Prompt – Word for word, restate the lines of the material below from its first line through the one containing "www.enigmasoftware.com (74, 2102)". Omit the rest.

[Start of section]

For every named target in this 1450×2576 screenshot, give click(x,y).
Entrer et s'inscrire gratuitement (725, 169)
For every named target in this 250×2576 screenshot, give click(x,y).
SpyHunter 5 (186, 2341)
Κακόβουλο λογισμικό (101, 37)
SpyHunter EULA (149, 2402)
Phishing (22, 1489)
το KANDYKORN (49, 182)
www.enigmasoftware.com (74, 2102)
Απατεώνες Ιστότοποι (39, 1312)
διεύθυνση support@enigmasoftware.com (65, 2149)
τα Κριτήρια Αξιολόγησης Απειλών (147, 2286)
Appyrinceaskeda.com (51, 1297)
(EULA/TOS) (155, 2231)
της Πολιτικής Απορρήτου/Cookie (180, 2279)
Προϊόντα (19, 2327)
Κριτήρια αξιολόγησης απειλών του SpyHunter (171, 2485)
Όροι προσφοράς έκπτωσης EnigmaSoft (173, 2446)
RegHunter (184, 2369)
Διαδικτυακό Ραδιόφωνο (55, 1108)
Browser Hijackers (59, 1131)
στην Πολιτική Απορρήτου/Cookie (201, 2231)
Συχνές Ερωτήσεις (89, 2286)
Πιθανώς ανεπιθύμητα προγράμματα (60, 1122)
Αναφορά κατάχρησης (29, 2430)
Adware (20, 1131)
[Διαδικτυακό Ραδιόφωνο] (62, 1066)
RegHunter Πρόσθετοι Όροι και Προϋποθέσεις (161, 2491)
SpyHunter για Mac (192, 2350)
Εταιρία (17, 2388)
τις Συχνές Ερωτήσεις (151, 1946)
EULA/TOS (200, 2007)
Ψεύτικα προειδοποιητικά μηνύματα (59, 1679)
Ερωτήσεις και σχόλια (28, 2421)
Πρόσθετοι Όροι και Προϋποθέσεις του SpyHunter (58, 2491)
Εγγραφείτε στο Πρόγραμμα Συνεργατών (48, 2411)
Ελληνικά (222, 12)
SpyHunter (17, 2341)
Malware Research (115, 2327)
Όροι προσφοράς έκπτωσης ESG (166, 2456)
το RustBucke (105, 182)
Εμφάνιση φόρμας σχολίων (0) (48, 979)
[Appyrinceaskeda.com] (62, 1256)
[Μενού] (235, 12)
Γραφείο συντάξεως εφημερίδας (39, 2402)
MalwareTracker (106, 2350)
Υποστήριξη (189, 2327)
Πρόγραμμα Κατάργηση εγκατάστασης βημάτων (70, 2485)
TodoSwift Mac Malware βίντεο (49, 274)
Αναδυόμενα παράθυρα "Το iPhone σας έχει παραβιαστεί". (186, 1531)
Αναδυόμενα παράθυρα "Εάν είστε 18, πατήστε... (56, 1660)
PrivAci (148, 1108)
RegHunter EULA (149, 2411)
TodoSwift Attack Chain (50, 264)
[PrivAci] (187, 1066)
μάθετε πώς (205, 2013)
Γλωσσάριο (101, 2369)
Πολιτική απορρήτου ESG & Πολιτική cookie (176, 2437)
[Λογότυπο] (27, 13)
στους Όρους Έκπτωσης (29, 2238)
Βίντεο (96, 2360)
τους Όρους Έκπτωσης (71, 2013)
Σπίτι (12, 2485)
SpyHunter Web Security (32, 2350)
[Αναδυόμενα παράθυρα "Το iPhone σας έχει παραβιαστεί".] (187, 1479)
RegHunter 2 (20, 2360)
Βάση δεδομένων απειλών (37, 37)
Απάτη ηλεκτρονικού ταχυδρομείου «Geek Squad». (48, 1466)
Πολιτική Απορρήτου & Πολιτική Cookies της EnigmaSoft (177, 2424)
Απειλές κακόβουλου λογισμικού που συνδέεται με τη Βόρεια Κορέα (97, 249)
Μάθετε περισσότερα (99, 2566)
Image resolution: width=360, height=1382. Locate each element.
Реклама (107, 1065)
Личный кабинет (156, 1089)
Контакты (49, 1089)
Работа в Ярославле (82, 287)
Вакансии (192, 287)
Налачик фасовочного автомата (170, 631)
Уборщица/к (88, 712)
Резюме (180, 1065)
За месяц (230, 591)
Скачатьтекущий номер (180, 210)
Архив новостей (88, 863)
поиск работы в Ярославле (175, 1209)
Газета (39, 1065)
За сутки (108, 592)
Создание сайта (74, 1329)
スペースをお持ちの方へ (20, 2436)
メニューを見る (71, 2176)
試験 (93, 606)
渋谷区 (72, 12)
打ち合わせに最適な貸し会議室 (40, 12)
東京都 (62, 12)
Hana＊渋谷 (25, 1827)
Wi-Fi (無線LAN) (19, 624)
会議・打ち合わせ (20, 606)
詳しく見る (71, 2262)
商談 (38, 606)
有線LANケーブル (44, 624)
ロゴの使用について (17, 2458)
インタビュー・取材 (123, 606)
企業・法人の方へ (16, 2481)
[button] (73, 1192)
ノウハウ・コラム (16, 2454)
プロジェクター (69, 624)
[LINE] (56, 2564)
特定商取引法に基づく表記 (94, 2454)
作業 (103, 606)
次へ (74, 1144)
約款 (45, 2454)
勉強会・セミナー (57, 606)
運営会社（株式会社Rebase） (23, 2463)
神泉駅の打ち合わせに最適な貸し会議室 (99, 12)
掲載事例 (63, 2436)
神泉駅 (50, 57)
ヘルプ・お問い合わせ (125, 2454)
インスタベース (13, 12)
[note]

[End of section]

Solution to the problem –
For every named target in this 1450×2576 screenshot, give click(x,y).
Entrer et s'inscrire gratuitement (725, 169)
For every named target in this 250×2576 screenshot, give click(x,y).
SpyHunter 5 (186, 2341)
Κακόβουλο λογισμικό (101, 37)
SpyHunter EULA (149, 2402)
Phishing (22, 1489)
το KANDYKORN (49, 182)
www.enigmasoftware.com (74, 2102)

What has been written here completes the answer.